__EXERCISE DETAILS__. Write out the records in full and without alteration, setting aside their pictures.

__SOURCE DATA__.

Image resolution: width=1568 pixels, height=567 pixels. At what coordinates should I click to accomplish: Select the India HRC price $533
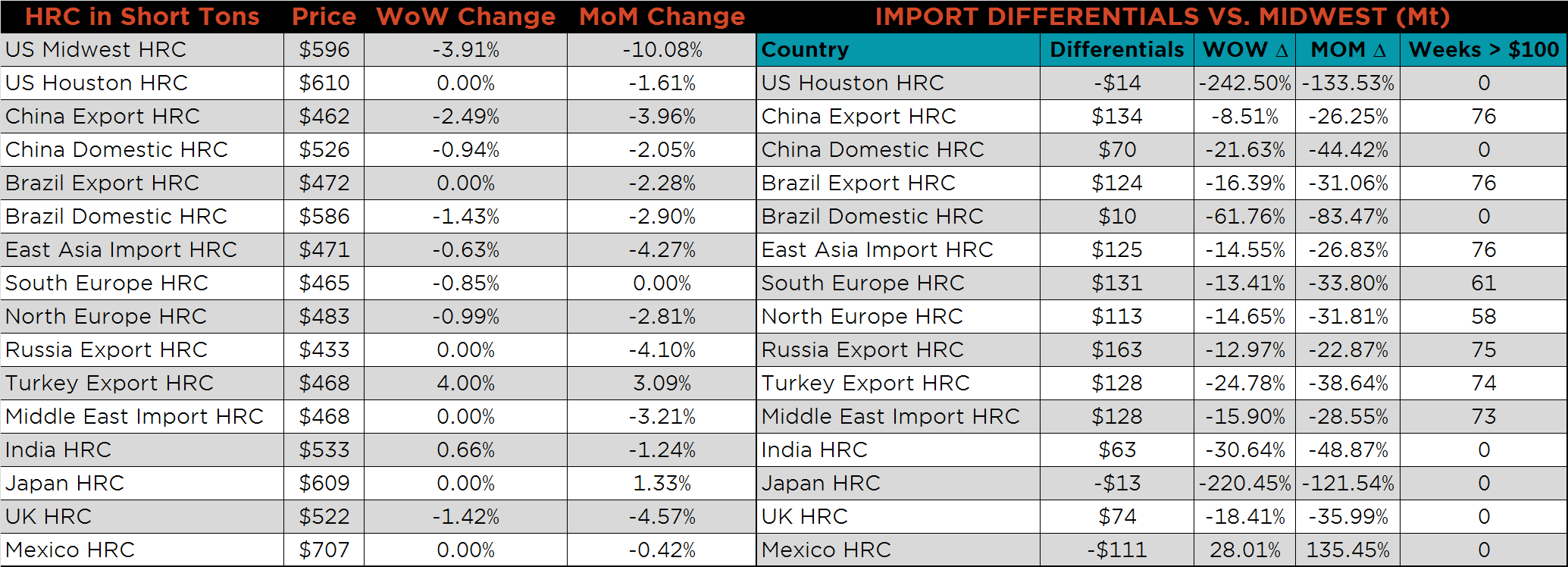point(324,450)
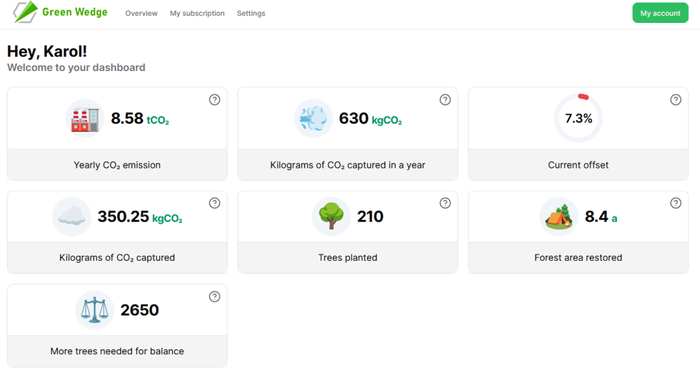The height and width of the screenshot is (385, 700).
Task: Click the green tree icon
Action: pos(331,216)
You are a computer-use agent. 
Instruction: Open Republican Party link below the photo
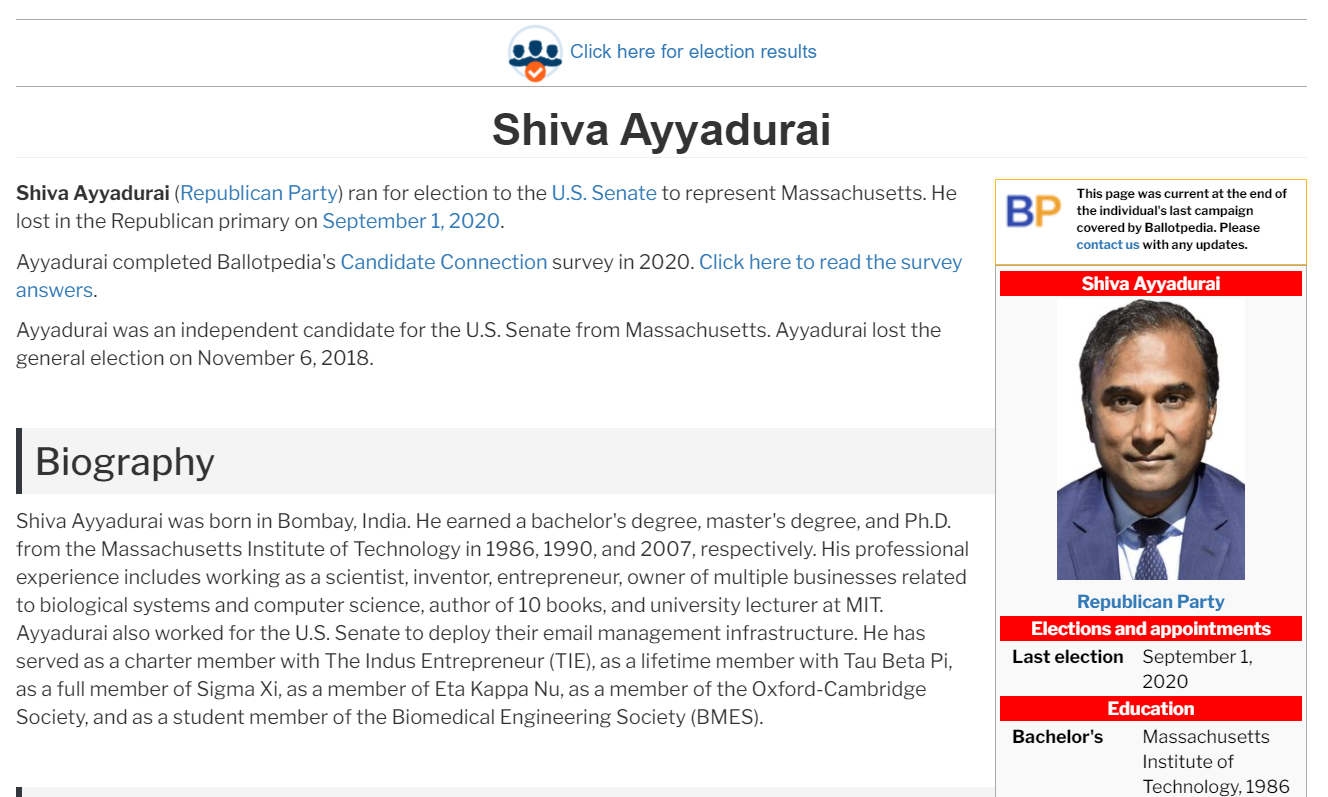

__REPLY TO THE TASK__.
Image resolution: width=1568 pixels, height=567 pixels. At what coordinates should I click to accomplish: Select the India HRC price $533
point(324,450)
The height and width of the screenshot is (385, 700).
Task: Click the green tree icon
Action: pos(331,216)
You are a computer-use agent. 
Instruction: Open Republican Party link below the photo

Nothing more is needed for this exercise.